Decoupling is overblown.
In a 2-layer design, you rarely have anything fast enough, or powerful enough, to require more than infrequent decoupling. When you do (switching regulators being the most common case), simply include them as part of the local subcircuit design -- don't assume an ideal skyhook is there to save you.
In a multilayer design with internal planes, you may have things fast or powerful enough to require frequent bypassing. But you also have the nearly ideal interconnect that is the power plane. Bypass caps almost anywhere on the board look equivalent. It doesn't much matter where you place them. If a chip needs very serious bypassing, caps can be placed beside the pins, or on the opposite side, under the component (e.g. BGAs). For the most part, caps on the opposite side, or not connected as directly to the pins as is possible, might as well not be there -- and here I don't mean that they can be removed entirely, but that they aren't acting locally, and can move around just about anywhere. They may however be removable, depending on whatever's on the planes, and what supply impedance is required.
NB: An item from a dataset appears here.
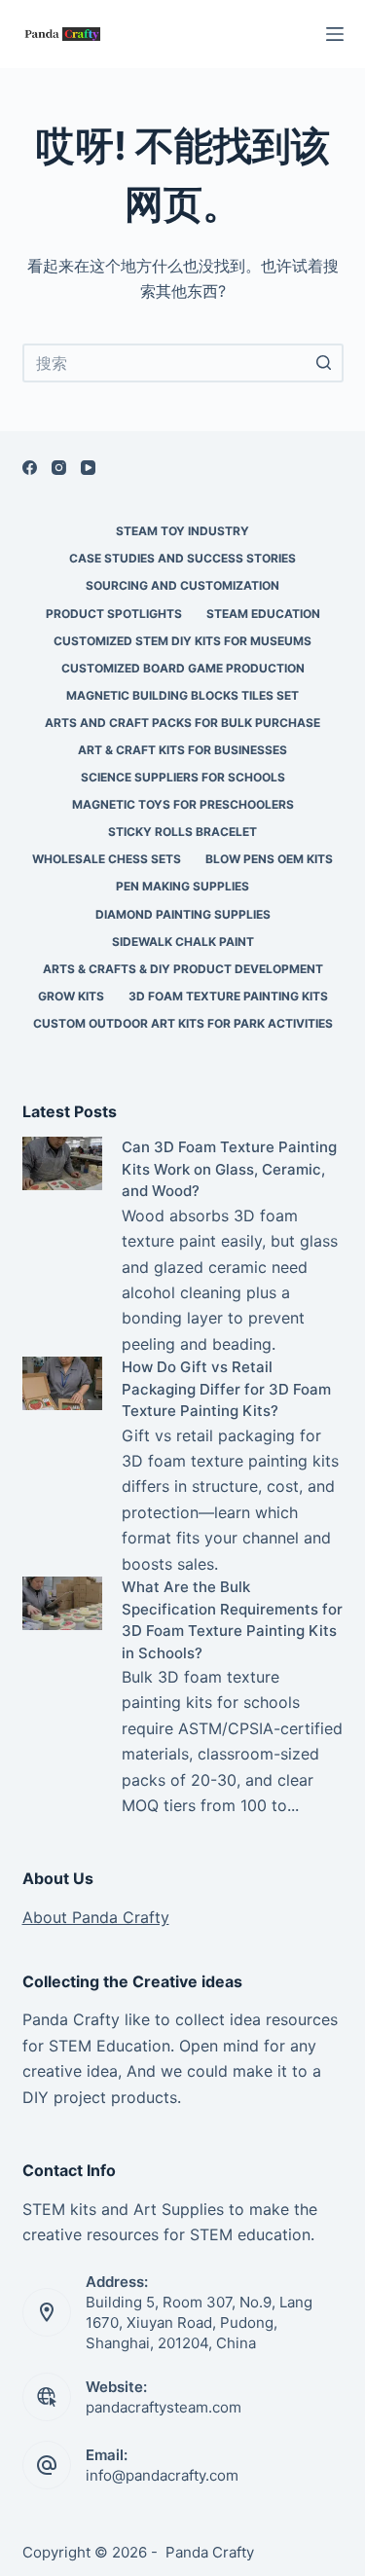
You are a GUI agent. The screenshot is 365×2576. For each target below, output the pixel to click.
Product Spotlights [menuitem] (114, 613)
By the way, the ideal connection to an adjacent pair of pins*, is with a pair of vias (to internal plane) on one side, and the decoupling cap on the other. This way, the pins see two impedances in parallel: the cap and the plane. You can equally well use no cap and two pairs of vias. Or two caps and no vias, except that you can't put a cap underneath a component, so...
Note that a cap on the opposite side (say in a 2-layer build) is farther away than a single cap on the same side, so doesn't do much. Single caps are fine in that case.
*VDD/VSS pairs are common, say with MCUs and such, for this reason -- lower ESL. There's usually a bunch of pairs spread around the chip -- all should be connected, if not to planes then to adjacent caps. Whether any given pair of pairs can be connected to a single common cap, say -- depends. (Sometimes, these pairs are temptingly close together!)
...
Excessive bypasses: I think it's more psychological (read: not based on electrical theory). "No one got fired buying IBM", you know? Throw in "too many" bypass caps and you have the same situation.
It's not hard to analyze these networks, and justify ones' use of decoupling capacitors. Transform pin lengths, trace lengths, via lengths and component body lengths into inductances, and construct the network from the layout topology (don't forget ESR of the various capacitors). This is an easy (under an hour?) SPICE exercise, and allows you to play with virtual placements and types (i.e., vary C and ESR and see how the transient response changes; vary the topology, or the trace lengths, etc.).
Or once you understand the underlying equations (it's all about poles and zeroes), it's possible to hand-wave through this and estimate what C and ESR is needed to terminate a given branch, or what topologies are easier to terminate, or can give better filtering or isolation between sections. Then SPICE it anyway for verification, then hook up a pulse generator to a real board and demonstrate it experimentally.

Tim